Latin American Herald Tribune, 8 January 2009
QUITO -- Peasants protesting in southern Ecuador against the approval of a new mining law drafted by the government on Wednesday freed police Capt. Eduardo Castillo, a doctor who had been taken hostage at the beginning of the week, Ecuadorian media reported.
Castillo was taken hostage on Monday when demonstrators burned the ambulance he was riding in.
After spending 35 hours in captivity, Castillo is now in a clinic in Cuenca, in the southern mountainous part of the country, where he is recovering from bruises and cuts in several places.

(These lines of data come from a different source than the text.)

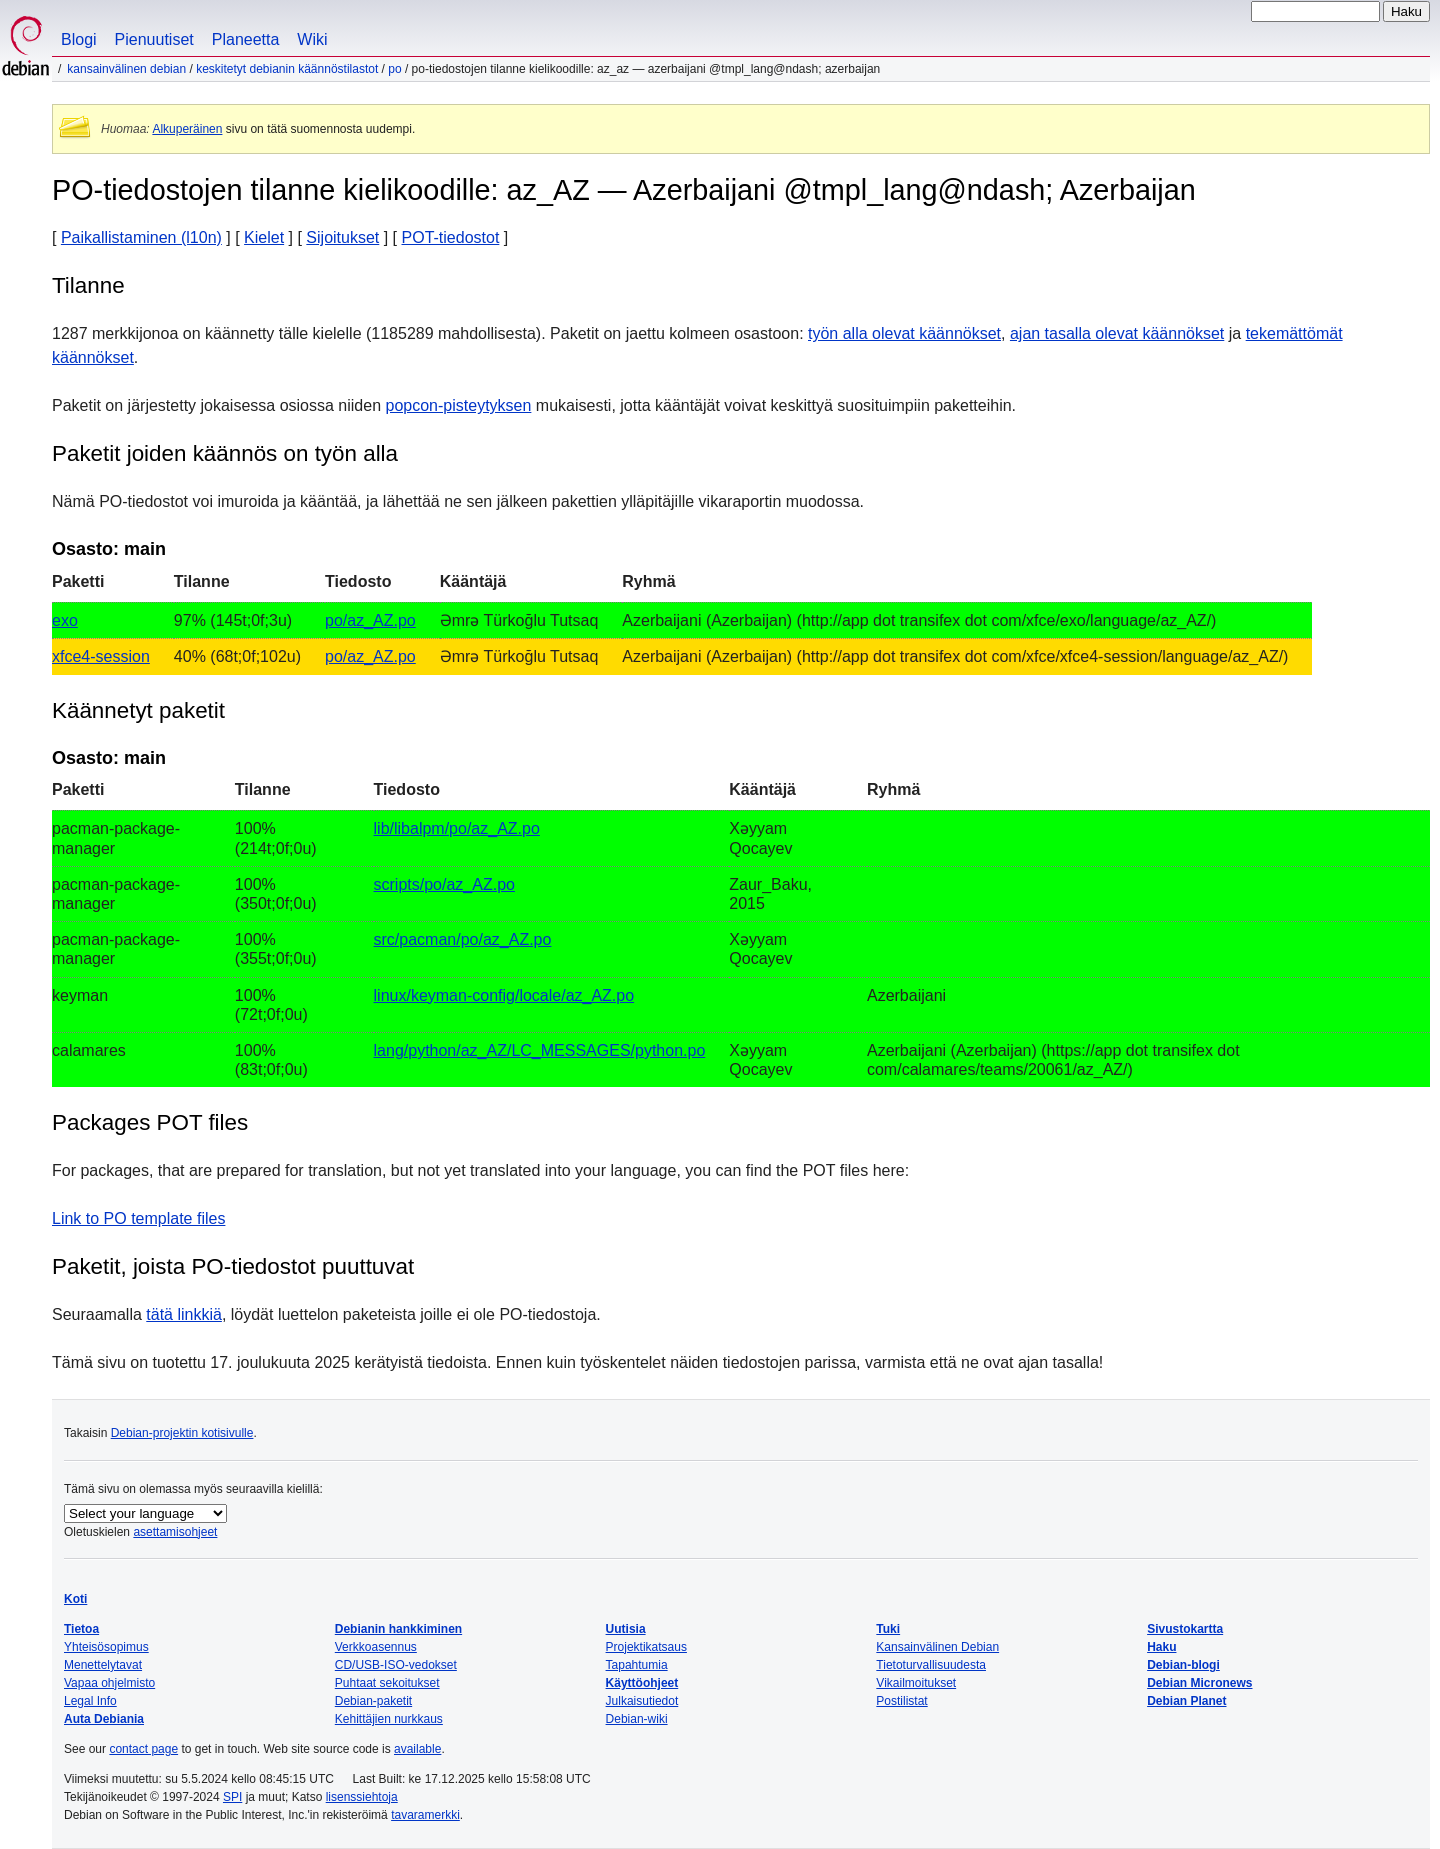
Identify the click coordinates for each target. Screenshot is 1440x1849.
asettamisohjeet (175, 1532)
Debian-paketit (373, 1701)
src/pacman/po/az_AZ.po (463, 939)
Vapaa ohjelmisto (109, 1683)
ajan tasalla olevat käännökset (1117, 333)
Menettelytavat (103, 1665)
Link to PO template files (138, 1218)
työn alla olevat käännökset (904, 333)
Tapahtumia (637, 1665)
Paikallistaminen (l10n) (141, 237)
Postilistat (901, 1701)
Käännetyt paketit (138, 710)
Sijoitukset (342, 237)
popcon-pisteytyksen (459, 405)
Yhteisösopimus (106, 1647)
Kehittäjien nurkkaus (389, 1719)
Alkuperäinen (187, 129)
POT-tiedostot (451, 237)
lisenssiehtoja (362, 1797)
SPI (232, 1797)
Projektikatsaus (646, 1647)
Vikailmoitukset (916, 1683)
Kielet (264, 237)
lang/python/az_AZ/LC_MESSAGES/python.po (540, 1050)
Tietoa (81, 1629)
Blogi (79, 39)
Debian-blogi (1183, 1665)
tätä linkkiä (184, 1314)
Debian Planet (1186, 1701)
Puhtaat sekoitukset (387, 1683)
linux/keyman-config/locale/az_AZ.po (504, 995)
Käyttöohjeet (642, 1683)
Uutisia (626, 1629)
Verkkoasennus (376, 1647)
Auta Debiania (104, 1719)
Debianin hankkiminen (398, 1629)
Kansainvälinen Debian (126, 69)
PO (394, 69)
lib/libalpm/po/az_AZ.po (457, 828)
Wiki (312, 39)
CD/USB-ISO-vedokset (396, 1665)
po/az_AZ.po (370, 620)
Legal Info (90, 1701)
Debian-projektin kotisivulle (182, 1433)
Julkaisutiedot (642, 1701)
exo (65, 620)
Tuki (888, 1629)
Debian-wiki (637, 1719)
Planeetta (246, 39)
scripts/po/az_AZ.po (444, 884)
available (417, 1749)
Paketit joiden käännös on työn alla (225, 453)
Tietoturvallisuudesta (931, 1665)
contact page (143, 1749)
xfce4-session (101, 656)
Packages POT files (150, 1122)
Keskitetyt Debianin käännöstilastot (287, 69)
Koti (75, 1599)
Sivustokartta (1185, 1629)
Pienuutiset (154, 39)
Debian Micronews (1199, 1683)
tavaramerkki (425, 1815)
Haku (1161, 1647)
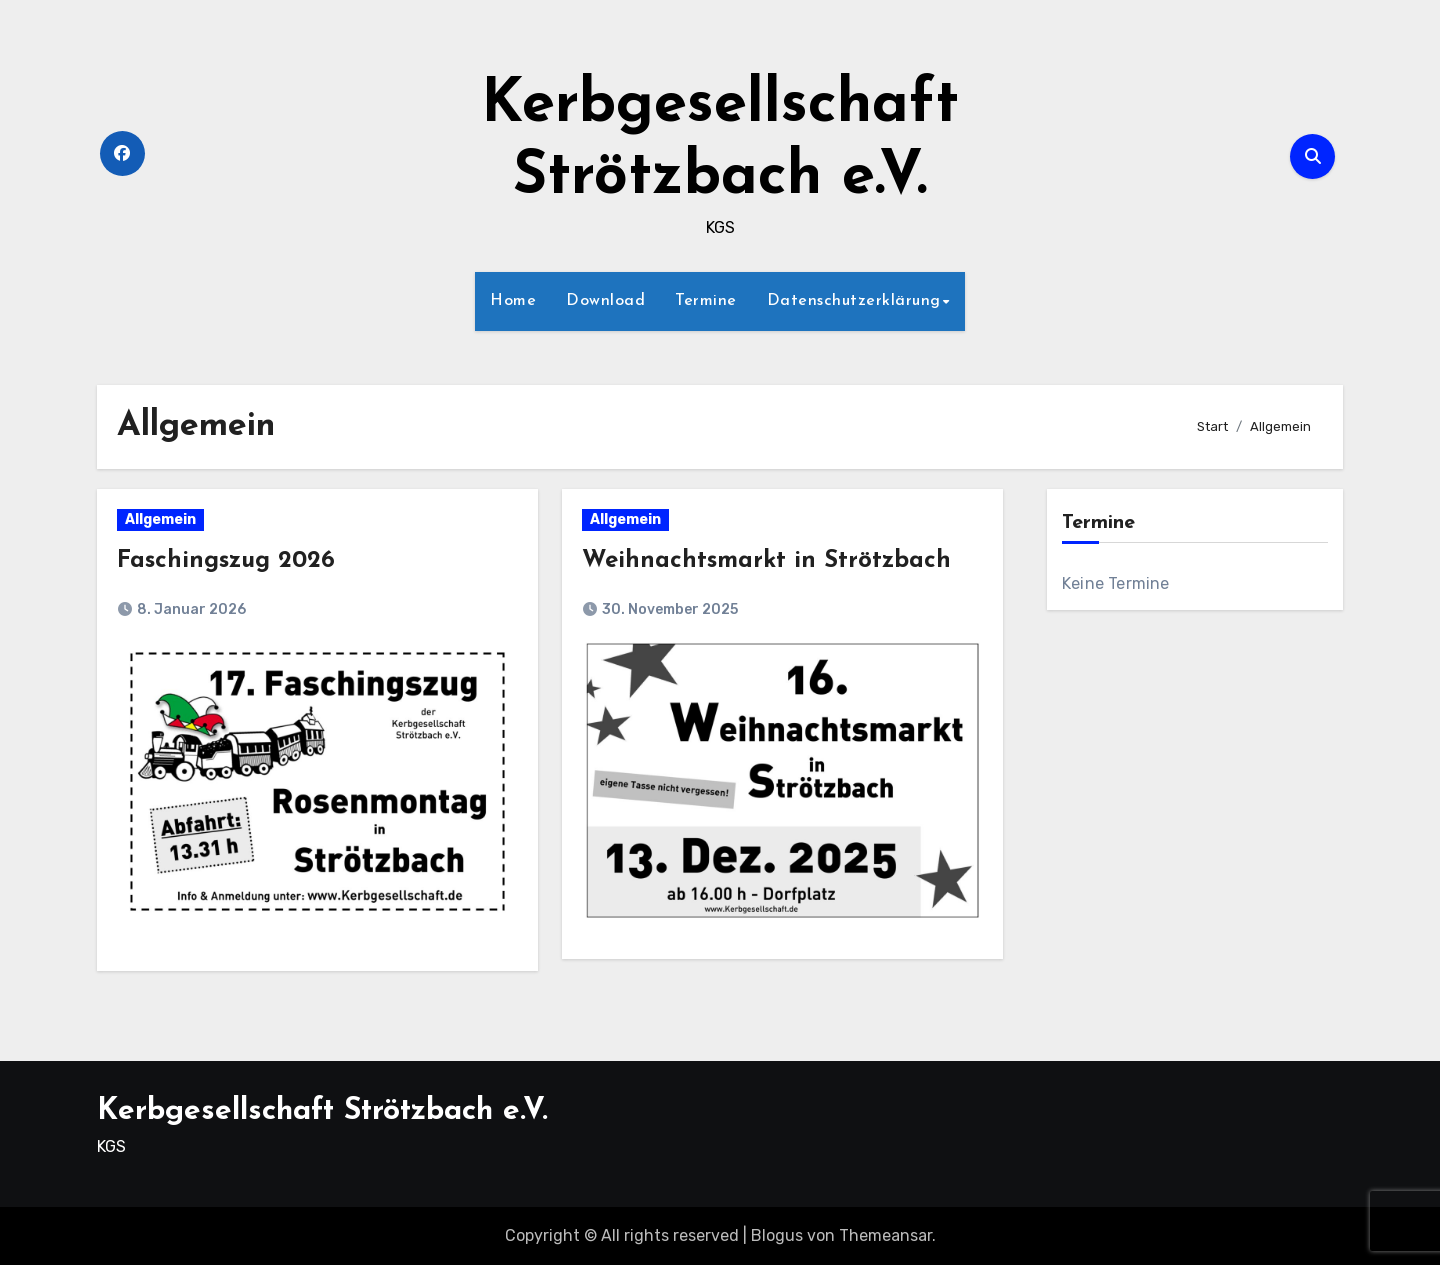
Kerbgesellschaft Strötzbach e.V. (322, 1111)
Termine (706, 301)
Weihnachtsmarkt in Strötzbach (766, 561)
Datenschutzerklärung (854, 301)
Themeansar (885, 1235)
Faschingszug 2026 (226, 561)
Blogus (777, 1235)
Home (513, 301)
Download (605, 301)
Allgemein (160, 519)
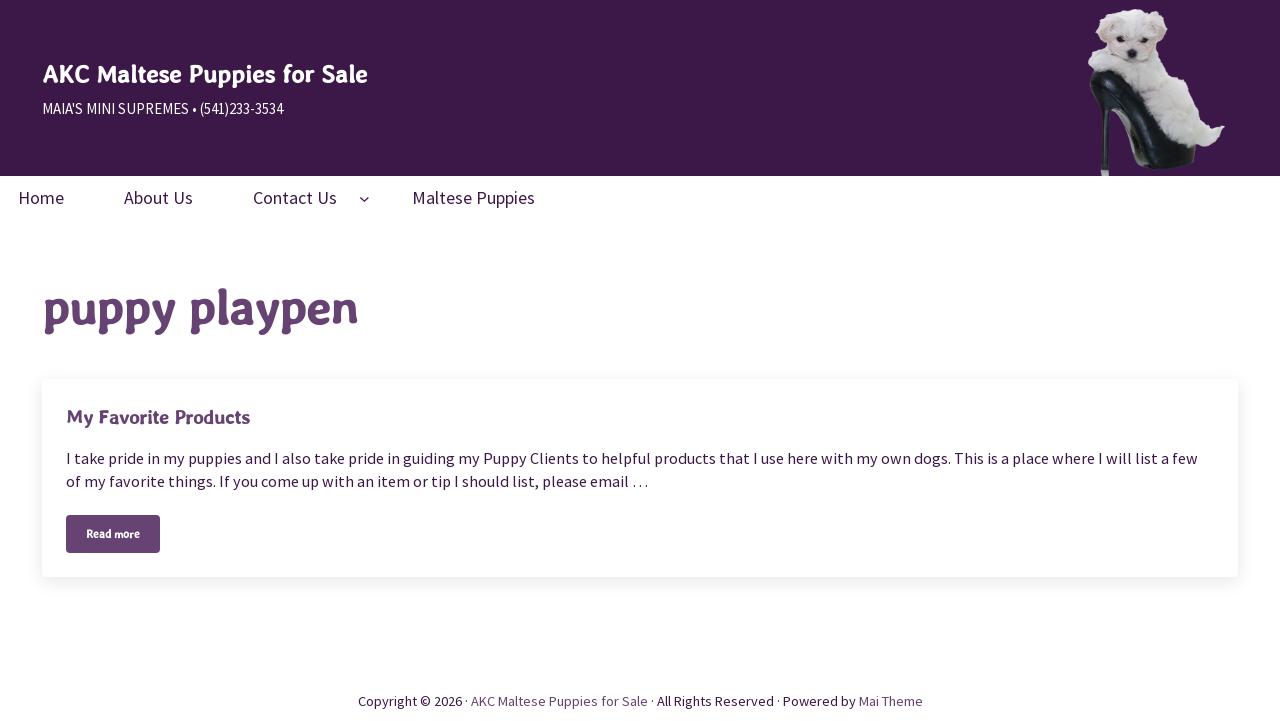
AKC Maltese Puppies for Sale (204, 74)
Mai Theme (891, 701)
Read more (123, 537)
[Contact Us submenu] (364, 197)
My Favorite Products (158, 417)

"They kept me in a type of hole. I spent all morning there. They tied me up and beat me," Castillo told reporters.
On the third day of the protests, small miners, peasants and environmental groups continued to block roads and engage in confrontations with police in the country's southern provinces.
The demonstrators are asking that the mining law - which this week is being debated in the Legislative Committee - be shelved because they feel that it threatens the environment and favors the large-scale exploitation of mineral resources at the expense of small mining operations.
More than a dozen police have been injured and a like number of demonstrators have been arrested during the protests, which have been centered in the provinces of Azuay, Zamora Chinchipe and Loja, especially near the Andean city of Cuenca.